- Work to be completed: Write out all rows exactly, from the line containing "Where should I" down to the line containing "Click the gear icon beside Дополнительно", including both of these lines, and leave the pictures out of the answer.

- Data supplied:
•••

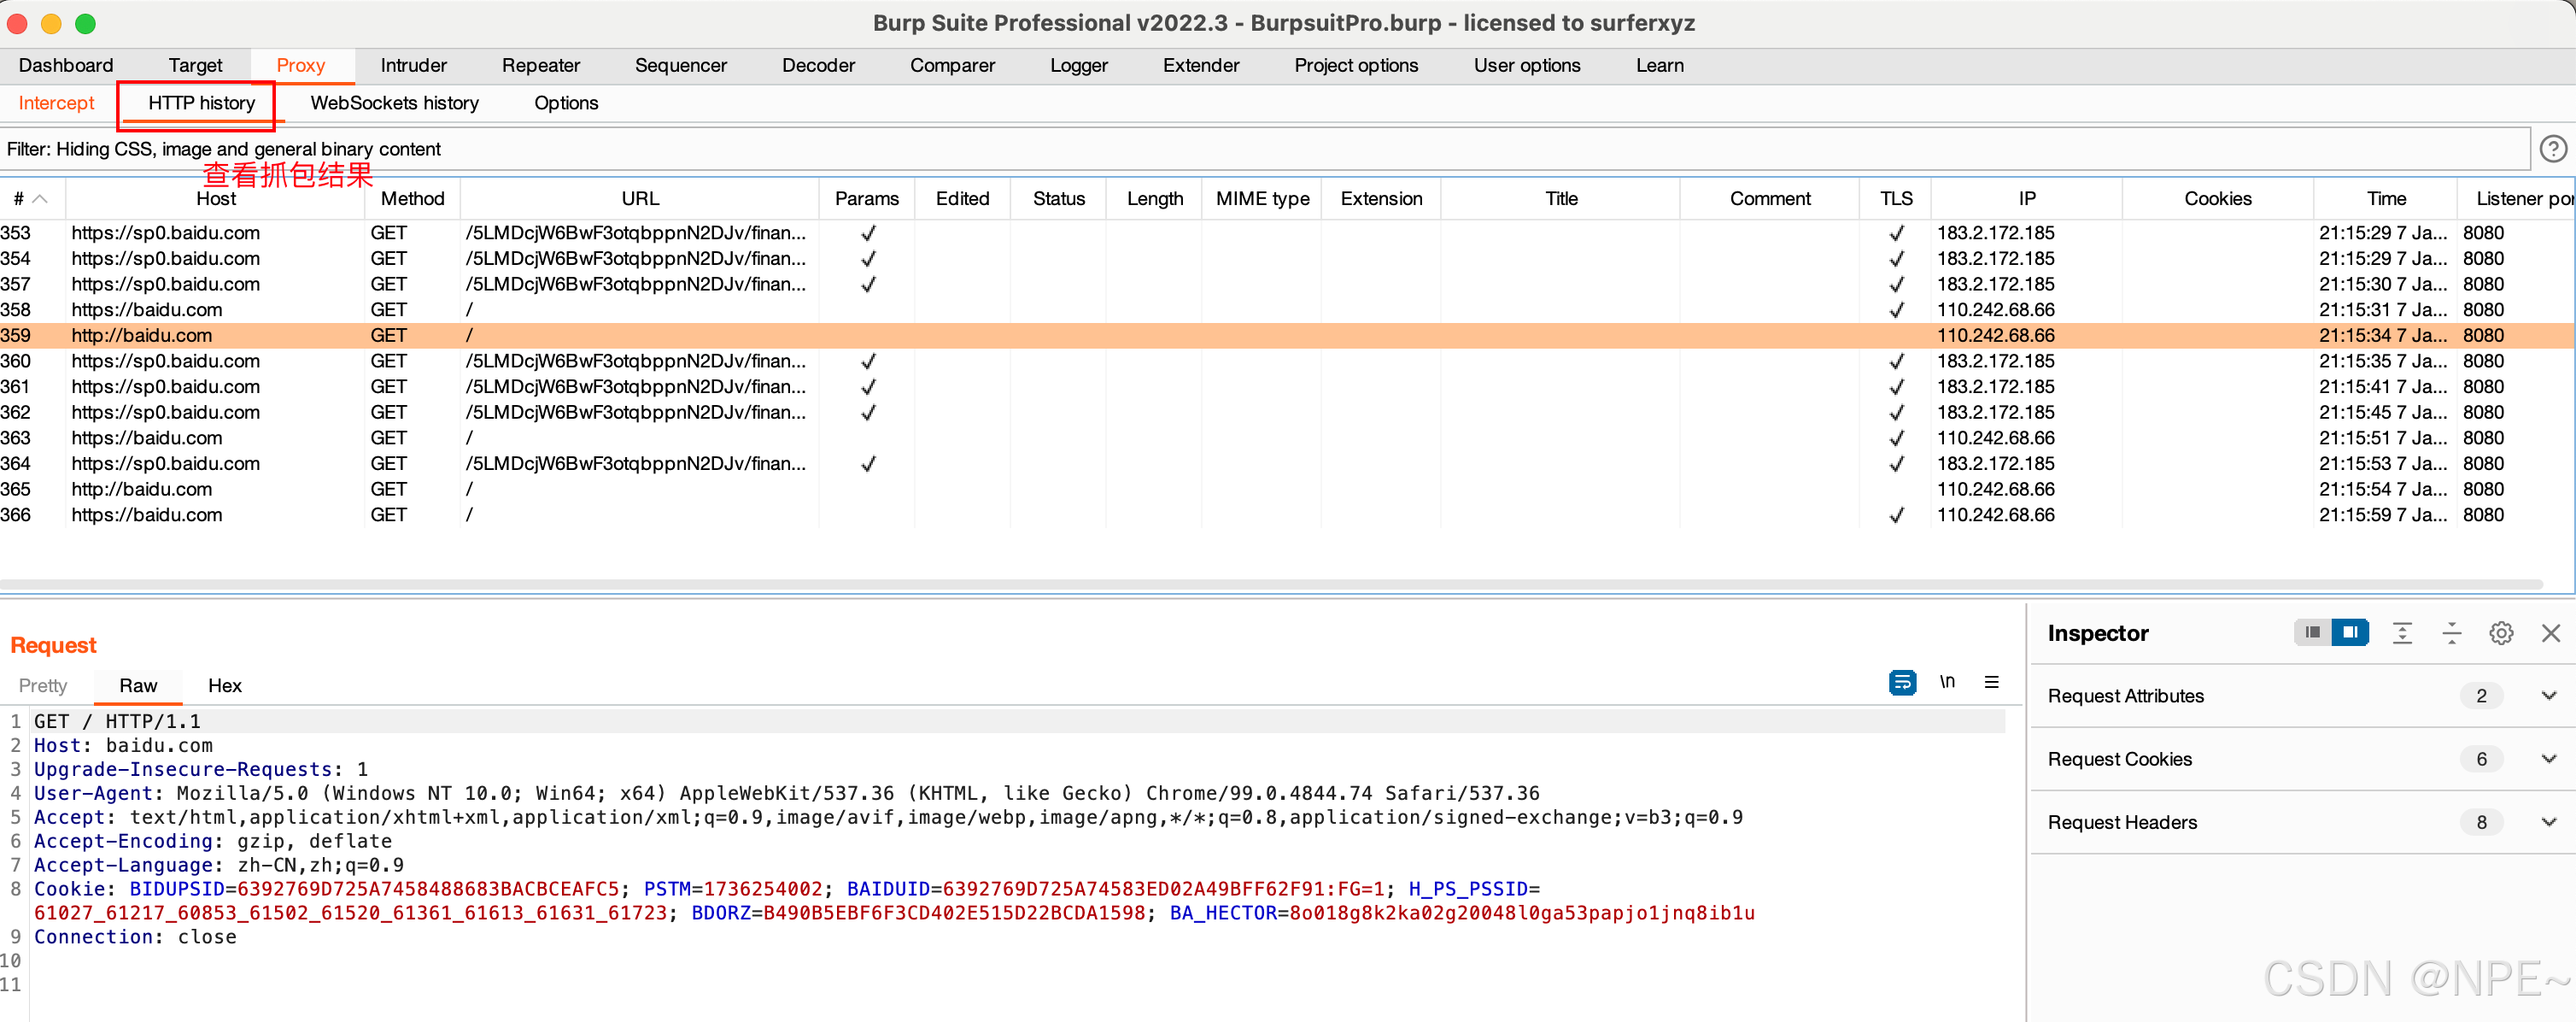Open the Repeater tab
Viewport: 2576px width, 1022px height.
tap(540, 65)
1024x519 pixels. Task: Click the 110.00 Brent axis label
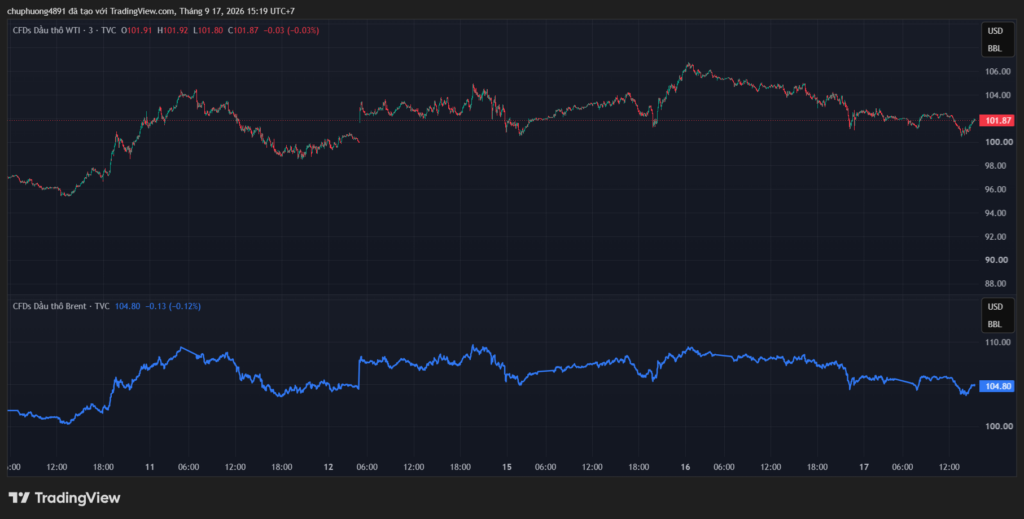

•••

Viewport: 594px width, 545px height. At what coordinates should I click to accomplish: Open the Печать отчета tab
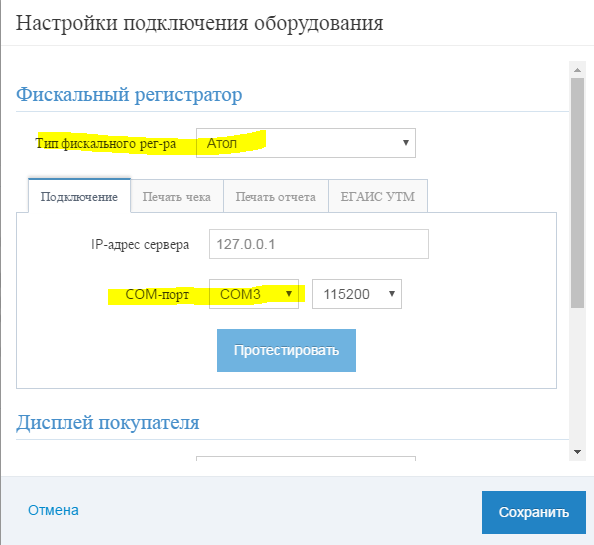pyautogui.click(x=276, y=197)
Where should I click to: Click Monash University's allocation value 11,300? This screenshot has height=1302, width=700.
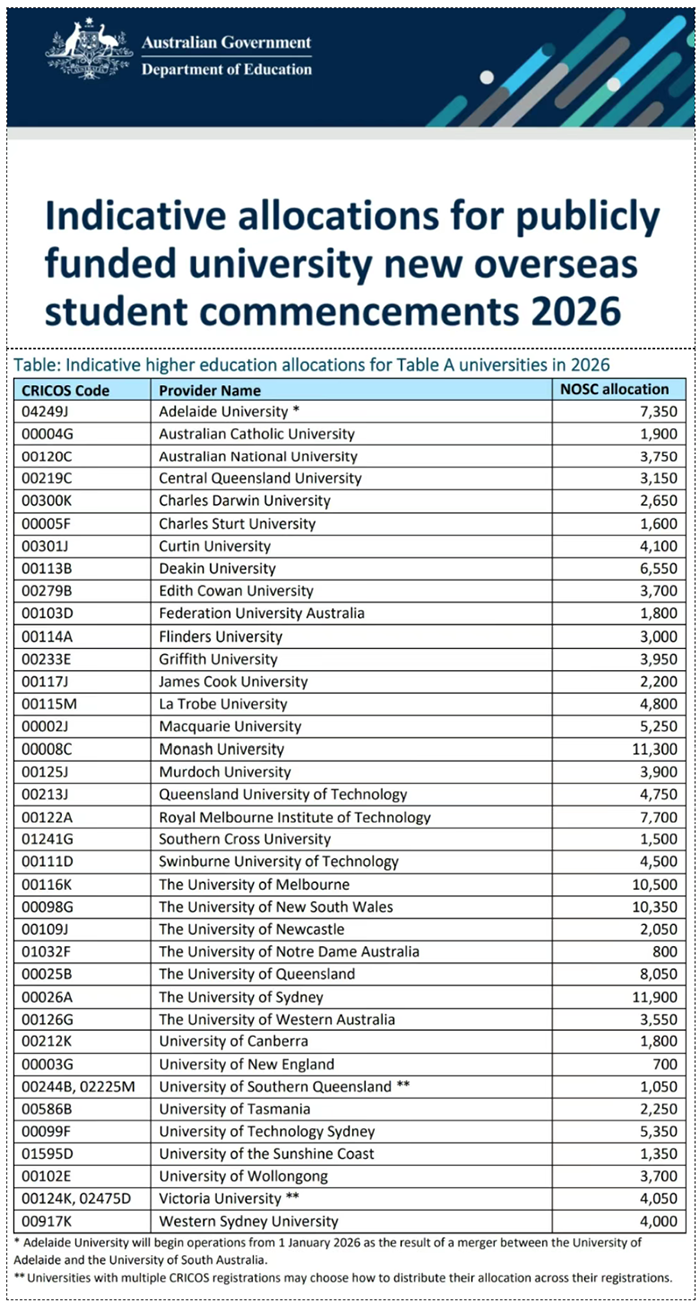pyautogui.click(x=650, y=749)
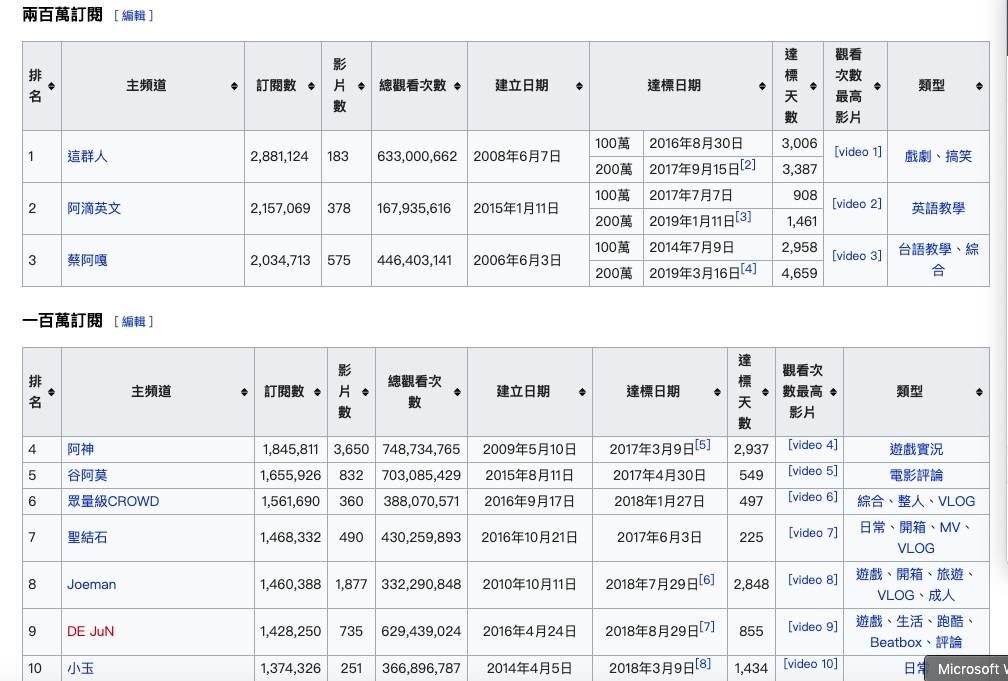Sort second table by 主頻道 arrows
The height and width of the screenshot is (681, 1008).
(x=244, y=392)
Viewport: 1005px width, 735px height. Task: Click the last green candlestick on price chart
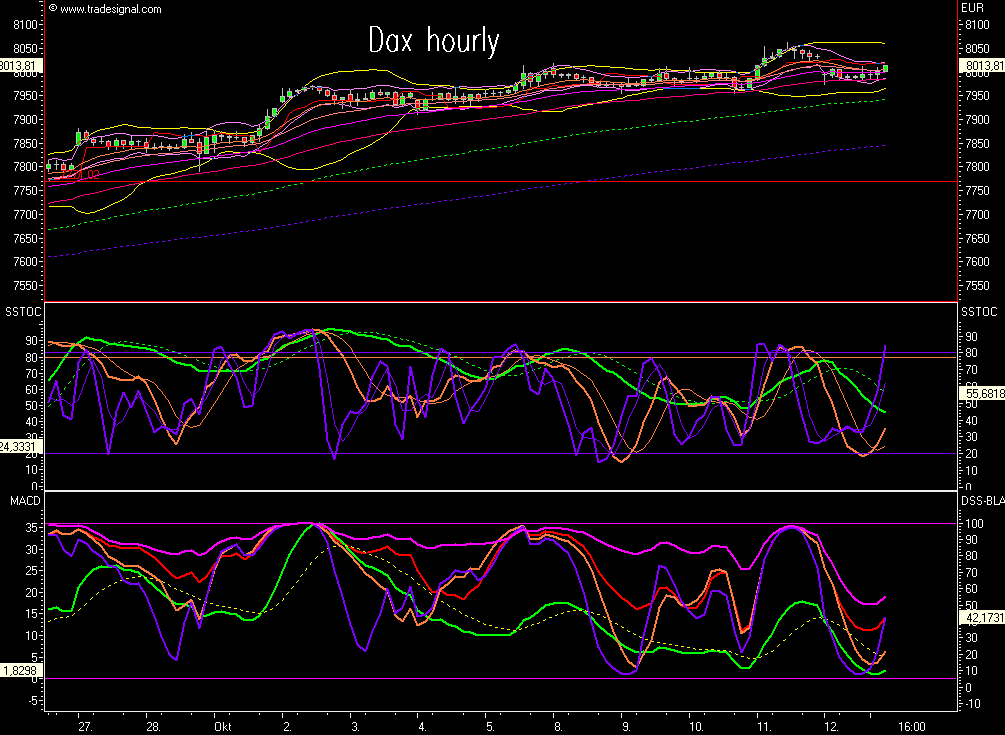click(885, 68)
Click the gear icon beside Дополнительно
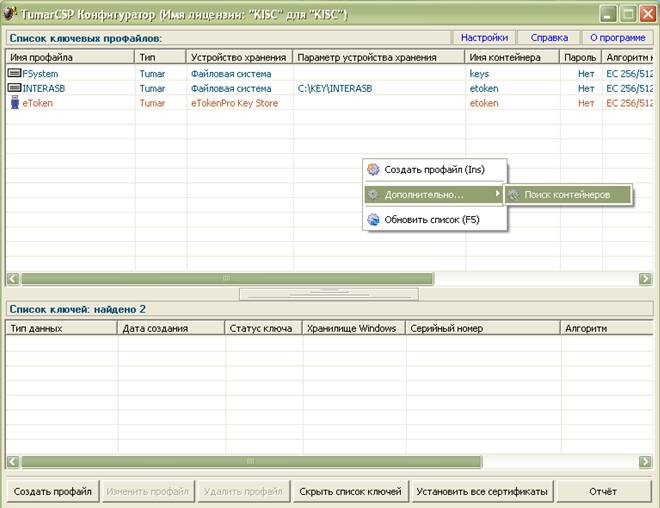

•••

- Exercise result:
Where should I click to: Click Monash University's allocation value 11,300? This screenshot has height=1302, width=700.
pyautogui.click(x=650, y=749)
Sort second table by 主頻道 arrows
The height and width of the screenshot is (681, 1008).
(x=244, y=392)
Viewport: 1005px width, 735px height. Task: Click the last green candlestick on price chart
click(885, 68)
Click the gear icon beside Дополнительно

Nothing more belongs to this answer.